Voici pris la main dans le sac avec une fausse interview de Lady Diana

17 Publié le 28/01/2013 par La Rédaction

Sale temps pour la presse people. L’hebdomadaire Voici, habitué des procès avec les stars, est une fois de plus assigné en justice. En effet, la famille royale d’Angleterre accuse le magazine français de manipulation et de diffamation à l’occasion d’une soi-disant fausse interview de la princesse Diana publiée dans le dernier numéro du samedi 26 janvier. Le journal dément tout bidonnage. La famille royale dit « vouloir aller jusqu’au bout ». le bras de fer judiciaire commence.

Sale temps pour la presse people. L’hebdomadaire Voici, habitué des procès avec les stars, est une fois de plus assigné en justice. En effet, la famille royale d’Angleterre accuse le magazine français de manipulation et de diffamation à l’occasion d’une soi-disant fausse interview de la princesse Diana publiée dans le dernier numéro du samedi 26 janvier. Le journal dément tout bidonnage. La famille royale dit « vouloir aller jusqu’au bout ». Le bras de fer judiciaire commence.

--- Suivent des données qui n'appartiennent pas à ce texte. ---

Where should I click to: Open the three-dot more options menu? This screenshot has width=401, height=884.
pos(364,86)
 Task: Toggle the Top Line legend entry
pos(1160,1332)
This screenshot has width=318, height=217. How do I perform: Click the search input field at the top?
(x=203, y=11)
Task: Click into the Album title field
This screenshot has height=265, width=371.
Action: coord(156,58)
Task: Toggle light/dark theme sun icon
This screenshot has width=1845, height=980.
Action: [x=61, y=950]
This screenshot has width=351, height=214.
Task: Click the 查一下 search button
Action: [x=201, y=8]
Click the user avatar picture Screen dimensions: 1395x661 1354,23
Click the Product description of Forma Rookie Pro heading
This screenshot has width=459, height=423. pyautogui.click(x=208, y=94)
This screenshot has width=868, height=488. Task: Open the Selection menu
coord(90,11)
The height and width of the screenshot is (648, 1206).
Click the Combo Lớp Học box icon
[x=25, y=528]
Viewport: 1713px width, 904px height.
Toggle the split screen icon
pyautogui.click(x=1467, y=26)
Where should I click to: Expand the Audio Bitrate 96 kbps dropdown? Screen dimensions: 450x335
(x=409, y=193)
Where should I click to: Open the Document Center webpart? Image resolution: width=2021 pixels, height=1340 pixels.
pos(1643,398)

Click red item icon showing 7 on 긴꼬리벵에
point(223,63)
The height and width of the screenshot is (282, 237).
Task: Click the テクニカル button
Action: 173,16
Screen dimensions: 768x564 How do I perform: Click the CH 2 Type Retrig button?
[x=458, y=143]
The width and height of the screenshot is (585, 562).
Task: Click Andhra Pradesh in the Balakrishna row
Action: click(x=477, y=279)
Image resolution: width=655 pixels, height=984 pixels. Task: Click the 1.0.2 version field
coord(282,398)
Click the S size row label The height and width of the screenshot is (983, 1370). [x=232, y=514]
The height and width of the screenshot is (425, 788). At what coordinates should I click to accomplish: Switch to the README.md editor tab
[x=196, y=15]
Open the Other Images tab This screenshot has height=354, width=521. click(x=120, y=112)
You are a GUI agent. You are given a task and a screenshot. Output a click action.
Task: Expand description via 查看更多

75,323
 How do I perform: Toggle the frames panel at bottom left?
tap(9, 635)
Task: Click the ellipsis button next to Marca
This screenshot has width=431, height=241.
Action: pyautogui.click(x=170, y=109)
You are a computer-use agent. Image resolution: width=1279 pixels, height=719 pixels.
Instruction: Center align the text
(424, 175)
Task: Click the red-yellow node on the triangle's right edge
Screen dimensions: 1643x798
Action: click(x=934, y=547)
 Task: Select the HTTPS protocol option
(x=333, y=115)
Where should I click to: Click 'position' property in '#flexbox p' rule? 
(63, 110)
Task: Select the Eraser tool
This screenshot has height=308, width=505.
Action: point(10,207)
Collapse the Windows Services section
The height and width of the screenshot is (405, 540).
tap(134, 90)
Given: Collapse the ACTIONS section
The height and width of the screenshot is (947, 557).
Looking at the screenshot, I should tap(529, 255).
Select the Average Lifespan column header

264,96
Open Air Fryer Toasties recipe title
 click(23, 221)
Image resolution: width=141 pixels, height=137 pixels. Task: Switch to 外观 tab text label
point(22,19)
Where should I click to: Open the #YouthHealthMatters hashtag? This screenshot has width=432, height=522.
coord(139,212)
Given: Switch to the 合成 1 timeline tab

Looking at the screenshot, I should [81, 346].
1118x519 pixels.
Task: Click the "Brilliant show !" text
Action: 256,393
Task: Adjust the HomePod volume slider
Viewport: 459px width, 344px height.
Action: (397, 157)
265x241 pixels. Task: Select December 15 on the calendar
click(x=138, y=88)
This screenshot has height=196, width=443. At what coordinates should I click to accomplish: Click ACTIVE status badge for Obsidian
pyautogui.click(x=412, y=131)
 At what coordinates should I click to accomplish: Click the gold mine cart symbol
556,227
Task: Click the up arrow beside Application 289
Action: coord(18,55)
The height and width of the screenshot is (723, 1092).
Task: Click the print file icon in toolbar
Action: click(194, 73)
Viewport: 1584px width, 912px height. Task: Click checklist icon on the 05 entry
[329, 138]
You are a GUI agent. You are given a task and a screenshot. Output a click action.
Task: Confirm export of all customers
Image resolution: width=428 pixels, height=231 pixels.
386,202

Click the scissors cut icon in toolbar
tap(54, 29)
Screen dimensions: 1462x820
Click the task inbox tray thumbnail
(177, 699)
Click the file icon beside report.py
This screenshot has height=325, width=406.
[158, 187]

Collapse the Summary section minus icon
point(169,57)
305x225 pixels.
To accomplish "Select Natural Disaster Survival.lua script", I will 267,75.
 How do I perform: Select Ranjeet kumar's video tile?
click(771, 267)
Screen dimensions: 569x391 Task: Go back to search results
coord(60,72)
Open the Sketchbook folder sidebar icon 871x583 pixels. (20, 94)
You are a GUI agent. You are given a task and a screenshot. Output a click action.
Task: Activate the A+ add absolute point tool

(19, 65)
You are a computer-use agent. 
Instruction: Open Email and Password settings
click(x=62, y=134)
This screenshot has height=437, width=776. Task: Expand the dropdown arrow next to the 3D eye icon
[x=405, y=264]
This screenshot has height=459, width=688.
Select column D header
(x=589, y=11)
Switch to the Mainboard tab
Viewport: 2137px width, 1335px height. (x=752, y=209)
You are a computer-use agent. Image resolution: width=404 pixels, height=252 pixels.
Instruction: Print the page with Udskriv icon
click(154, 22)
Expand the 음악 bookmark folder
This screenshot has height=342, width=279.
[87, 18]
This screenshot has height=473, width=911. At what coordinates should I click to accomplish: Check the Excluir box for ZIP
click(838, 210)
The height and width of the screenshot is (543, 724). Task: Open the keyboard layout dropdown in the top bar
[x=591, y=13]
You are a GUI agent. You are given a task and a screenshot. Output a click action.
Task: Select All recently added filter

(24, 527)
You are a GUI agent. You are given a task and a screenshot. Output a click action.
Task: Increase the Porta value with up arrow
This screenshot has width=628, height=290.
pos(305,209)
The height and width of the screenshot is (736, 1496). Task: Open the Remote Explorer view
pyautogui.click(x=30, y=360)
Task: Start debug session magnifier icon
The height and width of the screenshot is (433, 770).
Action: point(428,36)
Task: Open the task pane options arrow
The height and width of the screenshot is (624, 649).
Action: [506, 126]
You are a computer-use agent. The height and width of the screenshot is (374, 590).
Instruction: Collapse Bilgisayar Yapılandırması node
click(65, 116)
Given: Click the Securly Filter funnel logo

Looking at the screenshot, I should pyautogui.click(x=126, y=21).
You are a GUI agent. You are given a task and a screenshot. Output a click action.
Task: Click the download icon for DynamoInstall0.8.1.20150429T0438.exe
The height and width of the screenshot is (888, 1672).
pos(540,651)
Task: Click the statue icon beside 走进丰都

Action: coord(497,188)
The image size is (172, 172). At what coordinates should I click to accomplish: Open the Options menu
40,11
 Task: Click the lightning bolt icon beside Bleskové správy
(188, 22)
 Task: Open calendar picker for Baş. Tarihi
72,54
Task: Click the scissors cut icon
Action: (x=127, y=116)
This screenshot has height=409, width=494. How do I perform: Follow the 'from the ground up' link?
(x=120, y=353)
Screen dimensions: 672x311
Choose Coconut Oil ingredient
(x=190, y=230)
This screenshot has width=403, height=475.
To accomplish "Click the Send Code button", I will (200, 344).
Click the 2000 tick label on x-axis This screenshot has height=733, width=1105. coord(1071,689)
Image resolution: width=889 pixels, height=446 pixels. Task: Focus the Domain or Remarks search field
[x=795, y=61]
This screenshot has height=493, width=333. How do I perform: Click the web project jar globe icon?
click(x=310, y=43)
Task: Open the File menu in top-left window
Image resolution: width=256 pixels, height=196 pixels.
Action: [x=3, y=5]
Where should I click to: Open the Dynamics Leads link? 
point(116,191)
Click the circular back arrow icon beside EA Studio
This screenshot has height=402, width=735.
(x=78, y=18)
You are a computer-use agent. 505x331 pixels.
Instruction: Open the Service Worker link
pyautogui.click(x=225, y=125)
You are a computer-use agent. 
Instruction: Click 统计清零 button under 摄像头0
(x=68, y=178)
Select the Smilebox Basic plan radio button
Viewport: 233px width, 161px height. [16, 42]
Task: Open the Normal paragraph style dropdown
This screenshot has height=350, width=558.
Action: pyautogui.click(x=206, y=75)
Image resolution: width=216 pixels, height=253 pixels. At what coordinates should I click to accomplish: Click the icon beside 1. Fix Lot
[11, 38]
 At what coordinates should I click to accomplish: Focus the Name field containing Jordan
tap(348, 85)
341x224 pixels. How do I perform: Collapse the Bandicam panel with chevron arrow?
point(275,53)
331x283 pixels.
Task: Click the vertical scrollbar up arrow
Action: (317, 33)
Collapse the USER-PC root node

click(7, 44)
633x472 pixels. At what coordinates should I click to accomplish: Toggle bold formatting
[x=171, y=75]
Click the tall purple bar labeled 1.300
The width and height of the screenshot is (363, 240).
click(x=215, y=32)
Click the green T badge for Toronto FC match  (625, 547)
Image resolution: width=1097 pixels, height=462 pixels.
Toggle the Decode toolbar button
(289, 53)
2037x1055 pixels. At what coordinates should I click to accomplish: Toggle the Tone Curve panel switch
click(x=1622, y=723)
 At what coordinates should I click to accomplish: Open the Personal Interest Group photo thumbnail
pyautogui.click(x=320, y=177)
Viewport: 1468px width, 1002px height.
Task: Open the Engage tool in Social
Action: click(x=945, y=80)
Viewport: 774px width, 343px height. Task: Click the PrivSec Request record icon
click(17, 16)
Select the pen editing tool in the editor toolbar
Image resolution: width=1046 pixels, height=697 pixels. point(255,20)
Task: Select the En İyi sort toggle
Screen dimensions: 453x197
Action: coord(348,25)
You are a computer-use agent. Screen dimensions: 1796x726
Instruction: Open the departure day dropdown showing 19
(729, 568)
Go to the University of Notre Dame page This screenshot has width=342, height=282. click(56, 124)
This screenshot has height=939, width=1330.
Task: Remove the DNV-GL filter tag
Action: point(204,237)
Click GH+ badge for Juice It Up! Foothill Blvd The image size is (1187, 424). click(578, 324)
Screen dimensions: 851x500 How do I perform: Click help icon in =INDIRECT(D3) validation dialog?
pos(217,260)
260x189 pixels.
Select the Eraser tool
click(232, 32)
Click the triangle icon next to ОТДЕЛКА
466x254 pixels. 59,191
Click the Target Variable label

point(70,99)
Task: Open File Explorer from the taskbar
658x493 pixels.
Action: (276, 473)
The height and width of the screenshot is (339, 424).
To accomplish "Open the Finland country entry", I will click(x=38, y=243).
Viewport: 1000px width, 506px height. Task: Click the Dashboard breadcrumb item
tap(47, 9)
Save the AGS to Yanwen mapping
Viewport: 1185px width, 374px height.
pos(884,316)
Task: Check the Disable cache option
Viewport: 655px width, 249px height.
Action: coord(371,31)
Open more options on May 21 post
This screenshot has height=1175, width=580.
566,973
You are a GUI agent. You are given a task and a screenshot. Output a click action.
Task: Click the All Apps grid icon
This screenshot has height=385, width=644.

Les doutes d’un simple lecteur

Michel Arnoux, 28 ans, habite à Paris. C’est de lui qu’est parti le scandale. Comme chaque samedi il achète Voici et tombe sur cet entretien surréaliste de Lady Di. Très vite la suspicion s’installe : « Ce n’est pas le genre de Lady Di de s’exprimer comme ça dans la presse. Elle déteste les médias et ça fait au moins 15 ans qu’elle n’a pas concédé d’interview. Alors je me suis dit que c’était louche qu’elle choisisse Voici pour briser son silence. »

Michel diffuse alors ses doutes sur les réseaux sociaux. L’information circule à la vitesse de l’éclair sur Facebook et Twitter. Puis dans la journée de dimanche, Buckingham Palace prend connaissance de l’affaire et décide d’aller en justice.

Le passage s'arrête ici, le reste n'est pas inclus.